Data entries
================================
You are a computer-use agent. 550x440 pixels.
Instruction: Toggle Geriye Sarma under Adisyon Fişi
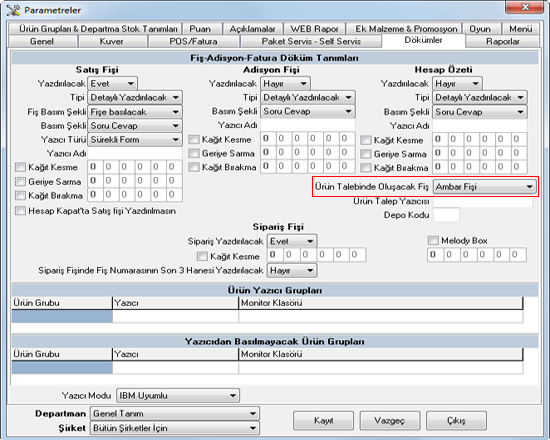coord(194,153)
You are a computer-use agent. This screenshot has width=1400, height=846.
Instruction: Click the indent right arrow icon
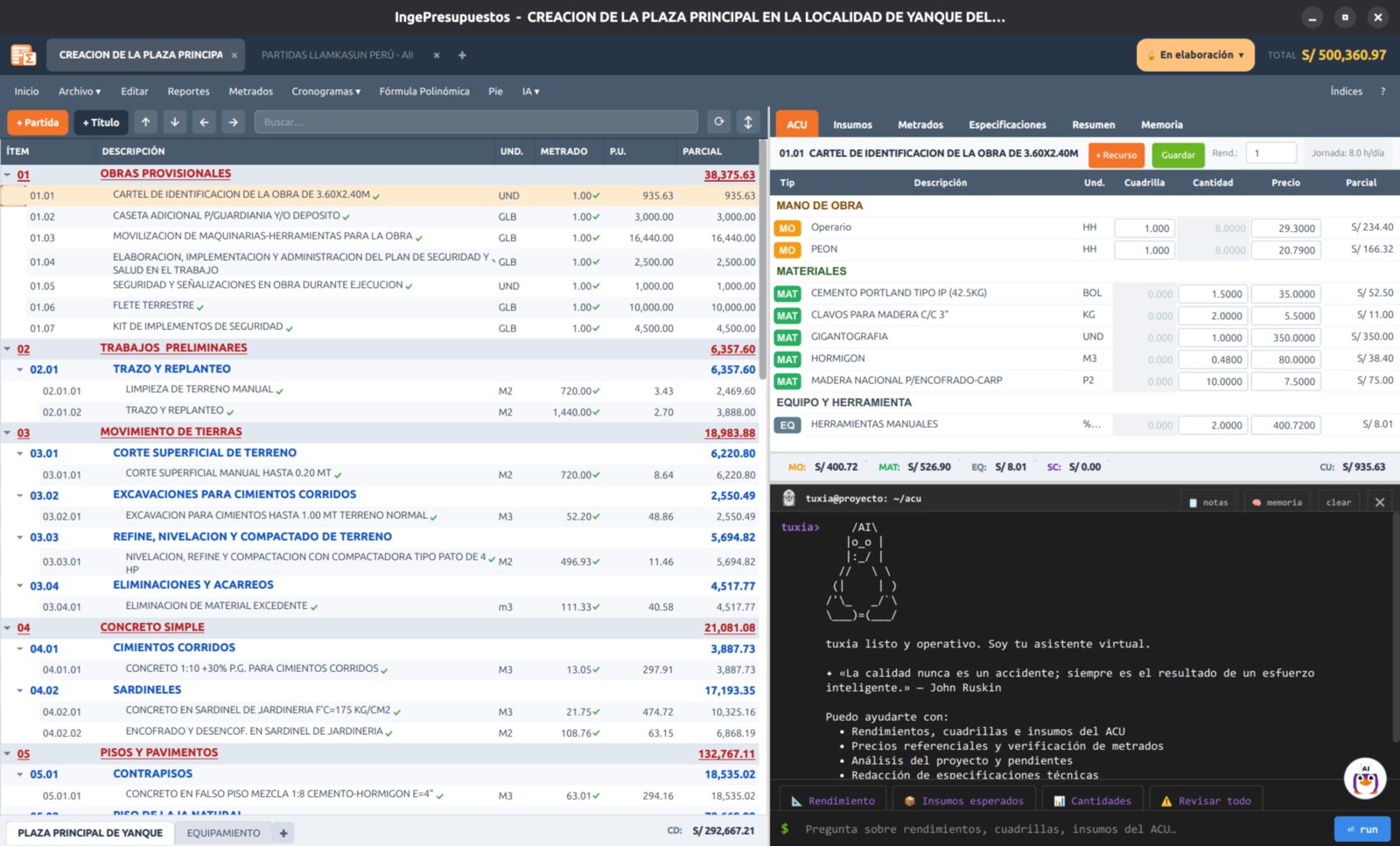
================================
■ WORK REQUIRED ■
Please revise the material above by swapping "agent" for "assistant" throughout, with nothing else changed. Omit the pictures from your version.

■ FULL OUTPUT ■
You are a computer-use assistant. 550x440 pixels.
Instruction: Toggle Geriye Sarma under Adisyon Fişi
coord(194,153)
You are a computer-use assistant. This screenshot has width=1400, height=846.
Instruction: Click the indent right arrow icon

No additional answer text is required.